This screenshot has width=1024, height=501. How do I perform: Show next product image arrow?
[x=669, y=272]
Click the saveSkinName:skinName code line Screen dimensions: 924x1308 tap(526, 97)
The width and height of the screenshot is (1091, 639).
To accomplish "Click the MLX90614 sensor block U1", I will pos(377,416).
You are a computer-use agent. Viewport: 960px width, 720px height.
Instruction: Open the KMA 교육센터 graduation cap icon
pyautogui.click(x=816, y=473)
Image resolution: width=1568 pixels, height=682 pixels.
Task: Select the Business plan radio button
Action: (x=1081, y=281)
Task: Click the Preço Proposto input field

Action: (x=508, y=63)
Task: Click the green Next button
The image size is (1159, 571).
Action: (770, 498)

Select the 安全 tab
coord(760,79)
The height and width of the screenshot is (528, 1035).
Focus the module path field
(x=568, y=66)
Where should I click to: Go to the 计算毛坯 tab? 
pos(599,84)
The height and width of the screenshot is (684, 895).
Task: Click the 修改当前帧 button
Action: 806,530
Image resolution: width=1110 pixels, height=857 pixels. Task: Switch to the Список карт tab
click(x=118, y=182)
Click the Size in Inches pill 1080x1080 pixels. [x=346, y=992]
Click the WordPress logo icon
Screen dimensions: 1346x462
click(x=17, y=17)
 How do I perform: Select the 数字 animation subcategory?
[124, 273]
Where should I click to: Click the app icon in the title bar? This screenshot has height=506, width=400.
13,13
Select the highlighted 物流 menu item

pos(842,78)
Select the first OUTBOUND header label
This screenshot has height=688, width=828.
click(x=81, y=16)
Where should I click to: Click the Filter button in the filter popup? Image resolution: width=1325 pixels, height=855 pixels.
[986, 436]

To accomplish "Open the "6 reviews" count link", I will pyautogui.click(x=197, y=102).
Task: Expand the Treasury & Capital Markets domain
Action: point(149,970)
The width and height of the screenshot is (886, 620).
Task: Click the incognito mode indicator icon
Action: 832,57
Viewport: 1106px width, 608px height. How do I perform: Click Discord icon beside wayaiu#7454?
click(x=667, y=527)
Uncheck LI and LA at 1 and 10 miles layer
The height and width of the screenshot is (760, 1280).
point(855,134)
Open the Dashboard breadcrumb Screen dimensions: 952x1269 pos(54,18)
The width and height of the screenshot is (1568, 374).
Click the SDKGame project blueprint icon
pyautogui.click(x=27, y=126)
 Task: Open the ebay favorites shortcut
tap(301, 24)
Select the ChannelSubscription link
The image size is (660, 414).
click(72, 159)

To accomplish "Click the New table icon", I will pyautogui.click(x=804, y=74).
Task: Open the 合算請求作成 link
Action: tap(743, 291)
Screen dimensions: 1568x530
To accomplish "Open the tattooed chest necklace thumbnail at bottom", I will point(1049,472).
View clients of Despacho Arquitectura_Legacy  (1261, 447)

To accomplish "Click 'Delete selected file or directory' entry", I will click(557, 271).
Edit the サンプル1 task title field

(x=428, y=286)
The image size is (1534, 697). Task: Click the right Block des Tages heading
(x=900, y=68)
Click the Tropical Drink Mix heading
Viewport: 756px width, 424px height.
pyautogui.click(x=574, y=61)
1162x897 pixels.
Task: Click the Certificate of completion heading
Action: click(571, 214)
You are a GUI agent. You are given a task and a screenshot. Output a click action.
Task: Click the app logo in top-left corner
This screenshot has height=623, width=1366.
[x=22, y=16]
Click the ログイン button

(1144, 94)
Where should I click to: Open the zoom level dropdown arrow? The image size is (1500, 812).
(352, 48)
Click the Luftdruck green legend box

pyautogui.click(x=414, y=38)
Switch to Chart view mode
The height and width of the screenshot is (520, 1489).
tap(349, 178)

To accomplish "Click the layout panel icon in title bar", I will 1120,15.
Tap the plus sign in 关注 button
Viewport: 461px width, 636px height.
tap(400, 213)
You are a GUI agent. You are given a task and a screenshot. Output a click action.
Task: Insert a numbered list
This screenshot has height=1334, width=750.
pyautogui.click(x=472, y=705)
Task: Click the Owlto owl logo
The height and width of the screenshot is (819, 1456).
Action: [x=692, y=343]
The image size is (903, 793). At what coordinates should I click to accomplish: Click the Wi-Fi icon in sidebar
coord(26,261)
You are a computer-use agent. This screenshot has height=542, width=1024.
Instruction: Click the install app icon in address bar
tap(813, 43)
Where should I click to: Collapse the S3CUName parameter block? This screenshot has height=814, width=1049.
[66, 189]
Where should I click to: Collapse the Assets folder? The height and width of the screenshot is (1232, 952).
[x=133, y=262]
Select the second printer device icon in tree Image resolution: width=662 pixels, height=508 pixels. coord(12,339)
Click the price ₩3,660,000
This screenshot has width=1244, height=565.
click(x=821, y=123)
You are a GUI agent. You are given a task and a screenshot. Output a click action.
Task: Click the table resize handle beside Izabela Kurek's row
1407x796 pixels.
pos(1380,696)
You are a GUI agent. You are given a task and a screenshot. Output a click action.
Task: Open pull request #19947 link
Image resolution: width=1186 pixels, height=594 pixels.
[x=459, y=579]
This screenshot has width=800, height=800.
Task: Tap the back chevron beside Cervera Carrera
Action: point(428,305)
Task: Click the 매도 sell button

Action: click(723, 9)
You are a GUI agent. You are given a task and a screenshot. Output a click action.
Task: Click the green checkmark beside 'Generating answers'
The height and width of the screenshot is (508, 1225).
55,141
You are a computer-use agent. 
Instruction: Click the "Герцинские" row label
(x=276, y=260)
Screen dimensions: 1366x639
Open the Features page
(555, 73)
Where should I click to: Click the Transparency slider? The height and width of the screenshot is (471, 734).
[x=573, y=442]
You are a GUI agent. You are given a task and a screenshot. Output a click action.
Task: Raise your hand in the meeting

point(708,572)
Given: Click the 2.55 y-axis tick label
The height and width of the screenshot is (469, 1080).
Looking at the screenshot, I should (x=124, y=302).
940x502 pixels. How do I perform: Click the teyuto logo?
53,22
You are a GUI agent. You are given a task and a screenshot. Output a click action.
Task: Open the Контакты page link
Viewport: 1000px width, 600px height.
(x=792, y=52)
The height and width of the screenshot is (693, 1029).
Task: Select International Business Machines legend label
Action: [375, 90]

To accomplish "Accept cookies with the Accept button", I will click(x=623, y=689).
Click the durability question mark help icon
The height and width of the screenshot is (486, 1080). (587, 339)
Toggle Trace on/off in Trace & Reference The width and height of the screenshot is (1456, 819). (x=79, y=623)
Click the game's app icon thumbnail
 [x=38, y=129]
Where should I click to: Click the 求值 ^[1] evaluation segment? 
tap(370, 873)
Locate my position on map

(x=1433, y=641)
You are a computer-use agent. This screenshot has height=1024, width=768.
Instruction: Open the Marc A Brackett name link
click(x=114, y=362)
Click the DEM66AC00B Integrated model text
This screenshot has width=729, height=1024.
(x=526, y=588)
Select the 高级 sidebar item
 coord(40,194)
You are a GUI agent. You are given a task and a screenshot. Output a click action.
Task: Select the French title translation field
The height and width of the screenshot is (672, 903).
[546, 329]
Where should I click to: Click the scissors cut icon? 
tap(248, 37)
______________________________
### What is being asked
For the listing above, how many lines contain the word "computer"? Respond with nothing but the number.

### Answer box
4